Descriptions, Reviews, Etc.
Publisher Description:

Dissent and Authority in Early Modern Ireland: The English Problem from Bale to Shakespeare examines the problems that beset the Tudor administration of Ireland through a range of selected 16th century English narratives. This book is primarily concerned with the period between 1541 and 1603. This bracket provides a framework that charts early modern Irish history from the constitutional change of the island from lordship to kingdom to the end of the conquest in 1603. The mounting impetus to bring Ireland to a complete conquest during these years has, quite naturally, led critics to associate England's reform strategies with Irish Otherness. The preoccupation with this discourse of difference is also perceived as the Irish Problem, a blanket term broadly used to describe just about every aspect of Irishness incompatible with the English imperialist ideologies. The term stresses everything that is wrong with the Irish nation--Ireland was a problem to be resolved. This book takes a different approach towards the Irish Problem.
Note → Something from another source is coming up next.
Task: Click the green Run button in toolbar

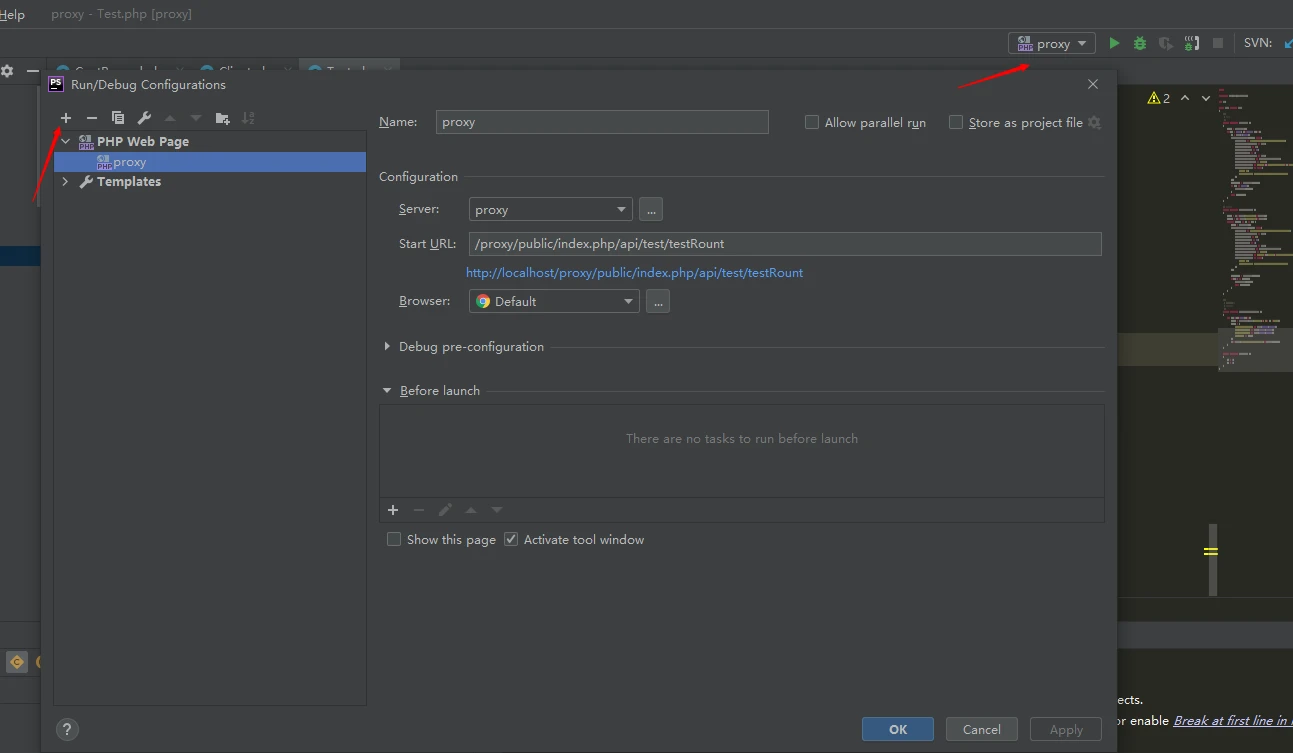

Instead of rehashing the English government's complaints of the recalcitrant Irish and the long struggle to impose royal authority in Ireland, I posit that the Irish Problem was very much shaped and developed by a larger English Problem, namely English dissent within the English government. The discussions in this book focuse on the ways in which English writers articulated their knowledge and anxieties of the English Problem in sixteenth-century literary and historical narratives. This book reappraises the limitations of the Irish Problem, and argues that the crown's failure to control dissent within its own ranks was as detrimental to the conquest as the Irish Problem, if not more so, and finally, it attempts to demonstrate how dissent translate into governance and conquest in early modern Ireland.